Movie Review

Stage Beauty

She was the first of her kind. He was the last of his.
Stage Beauty Movie Poster

US Release Date: 10-08-2004

Directed by: Richard Eyre


  • Claire Danes
  • Maria
  • Billy Crudup
  • Ned Kynaston
  • Tom Wilkinson
  • Betterton
  • Ben Chaplin
  • Duke of Buckingham
  • Hugh Bonneville
  • Samuel Pepys
  • Alice Eve
  • Miss Frayne
  • Fenella Woolgar
  • Lady Meresvale
  • Stephen Marcus
  • Thomas Cockerell
  • Richard Griffiths
  • Sir Charles Sedley
  • Zoe Tapper
  • Nell Gwynn
  • Rupert Everett
  • King Charles II
Reviewed on: September 26th, 2004
Billy Crudup and Claire Danes in Stage Beauty.

Billy Crudup and Claire Danes in Stage Beauty.

Set in 17th century London, Stage Beauty tells the story of Ned Kynaston (Crudup), the most celebrated leading 'lady' in England. His arrogant talent invokes admiration from many, but jealousy and bitterness in others. When King Charles II grows tired of seeing the same old performances and to please his mistress, he repeals the law that prohibits real women from acting on a public stage. Overnight Kynaston is a has-been, but his former dresser, Maria (Danes) -- now an actress -- suddenly finds herself the toast of the town.

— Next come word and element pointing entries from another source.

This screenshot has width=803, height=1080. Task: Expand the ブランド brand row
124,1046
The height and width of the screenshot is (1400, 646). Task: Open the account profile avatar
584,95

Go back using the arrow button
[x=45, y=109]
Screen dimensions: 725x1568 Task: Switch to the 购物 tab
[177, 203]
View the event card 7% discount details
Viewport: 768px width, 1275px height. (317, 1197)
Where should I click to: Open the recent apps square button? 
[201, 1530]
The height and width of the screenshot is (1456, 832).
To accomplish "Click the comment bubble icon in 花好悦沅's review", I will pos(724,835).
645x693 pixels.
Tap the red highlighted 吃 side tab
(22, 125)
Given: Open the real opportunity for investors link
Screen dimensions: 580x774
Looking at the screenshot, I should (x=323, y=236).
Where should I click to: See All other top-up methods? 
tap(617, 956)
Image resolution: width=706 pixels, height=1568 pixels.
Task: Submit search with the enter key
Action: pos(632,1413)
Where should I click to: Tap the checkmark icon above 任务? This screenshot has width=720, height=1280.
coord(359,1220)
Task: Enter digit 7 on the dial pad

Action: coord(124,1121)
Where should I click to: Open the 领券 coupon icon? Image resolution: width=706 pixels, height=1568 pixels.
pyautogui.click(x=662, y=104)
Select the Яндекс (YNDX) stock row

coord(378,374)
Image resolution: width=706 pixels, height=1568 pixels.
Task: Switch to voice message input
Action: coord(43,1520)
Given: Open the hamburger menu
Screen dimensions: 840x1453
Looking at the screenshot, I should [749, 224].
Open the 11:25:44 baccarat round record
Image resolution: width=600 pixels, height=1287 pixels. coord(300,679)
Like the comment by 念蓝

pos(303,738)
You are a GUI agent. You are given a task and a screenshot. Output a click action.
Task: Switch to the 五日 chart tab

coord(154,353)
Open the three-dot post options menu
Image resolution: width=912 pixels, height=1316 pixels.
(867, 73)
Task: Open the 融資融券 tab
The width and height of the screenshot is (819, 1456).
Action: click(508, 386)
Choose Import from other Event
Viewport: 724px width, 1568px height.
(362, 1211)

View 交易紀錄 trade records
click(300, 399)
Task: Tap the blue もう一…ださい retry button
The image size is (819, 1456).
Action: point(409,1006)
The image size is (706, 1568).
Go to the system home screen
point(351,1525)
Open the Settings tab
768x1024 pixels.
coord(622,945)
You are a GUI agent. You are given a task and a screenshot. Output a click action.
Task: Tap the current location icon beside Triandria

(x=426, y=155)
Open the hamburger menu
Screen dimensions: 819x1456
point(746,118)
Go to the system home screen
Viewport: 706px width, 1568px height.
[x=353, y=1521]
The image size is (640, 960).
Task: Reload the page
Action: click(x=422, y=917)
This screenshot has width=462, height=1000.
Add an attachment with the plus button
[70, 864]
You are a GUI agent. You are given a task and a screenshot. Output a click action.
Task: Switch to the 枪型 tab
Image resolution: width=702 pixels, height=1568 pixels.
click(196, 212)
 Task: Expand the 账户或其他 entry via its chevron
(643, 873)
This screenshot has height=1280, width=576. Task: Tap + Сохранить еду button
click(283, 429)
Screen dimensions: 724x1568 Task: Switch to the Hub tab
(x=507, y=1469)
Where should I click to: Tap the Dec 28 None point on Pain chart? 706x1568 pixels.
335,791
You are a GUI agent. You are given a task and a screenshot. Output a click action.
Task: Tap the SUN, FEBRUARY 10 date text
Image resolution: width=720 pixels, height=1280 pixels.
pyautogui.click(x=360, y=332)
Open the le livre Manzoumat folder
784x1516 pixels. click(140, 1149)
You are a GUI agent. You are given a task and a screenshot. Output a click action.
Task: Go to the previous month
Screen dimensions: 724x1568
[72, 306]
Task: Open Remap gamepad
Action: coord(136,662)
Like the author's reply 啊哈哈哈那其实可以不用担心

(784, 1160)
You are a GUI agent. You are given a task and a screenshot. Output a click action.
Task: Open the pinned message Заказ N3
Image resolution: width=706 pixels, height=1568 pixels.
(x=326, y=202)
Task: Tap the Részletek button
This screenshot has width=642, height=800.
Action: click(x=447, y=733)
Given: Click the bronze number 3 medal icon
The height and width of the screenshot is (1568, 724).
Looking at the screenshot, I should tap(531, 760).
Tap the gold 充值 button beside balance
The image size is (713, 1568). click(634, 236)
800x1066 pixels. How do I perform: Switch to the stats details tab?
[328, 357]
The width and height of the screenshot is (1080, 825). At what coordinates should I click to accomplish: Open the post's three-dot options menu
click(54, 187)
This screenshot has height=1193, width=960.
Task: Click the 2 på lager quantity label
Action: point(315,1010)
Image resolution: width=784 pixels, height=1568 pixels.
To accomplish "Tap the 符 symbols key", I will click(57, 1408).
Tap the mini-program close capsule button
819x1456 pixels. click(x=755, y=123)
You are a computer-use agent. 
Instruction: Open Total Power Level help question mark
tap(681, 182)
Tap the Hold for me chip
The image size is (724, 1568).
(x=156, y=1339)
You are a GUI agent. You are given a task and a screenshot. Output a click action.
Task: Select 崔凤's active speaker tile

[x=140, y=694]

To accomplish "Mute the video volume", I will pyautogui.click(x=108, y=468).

The story is told with both drama and humor. Crudup delivers a brilliant performance as the bi-sexual diva as does Danes as the aspiring actress who ends up finding fame based more on novelty than her feeble talents. As one character in the film puts it, “She's the first of her kind, you were the last of yours." The supporting cast is equally strong and provides most of the humor, with Zoë Tapper as the Nell, the King's lower class mistress, stealing every scene she appears in with her boisterous personality.

Inevitably, due to the time period, location, use of Shakespeare's work, and with a central female character longing to appear on stage in a time when it was forbidden, this movie has been compared to Shakespeare in Love. While it is true that they bear some resemblance to each other, particularly in the way that they both look back at a historical period with modern sensibilities, the resemblances are only skin deep. Shakespeare in Love is highly romanticized and sanitized, whereas Stage Beauty is bawdier and wittier.

Based on the limited information available on the real Ned Kynaston, Stage Beauty is an interesting and quite often funny look at a pivotal moment in the history of the theater. And although the costumes and accents might remind people of an episode of Masterpiece Theater, it is clearly more modern than your average stuffy costume drama. It's worth seeing for the acting and the jokes alone.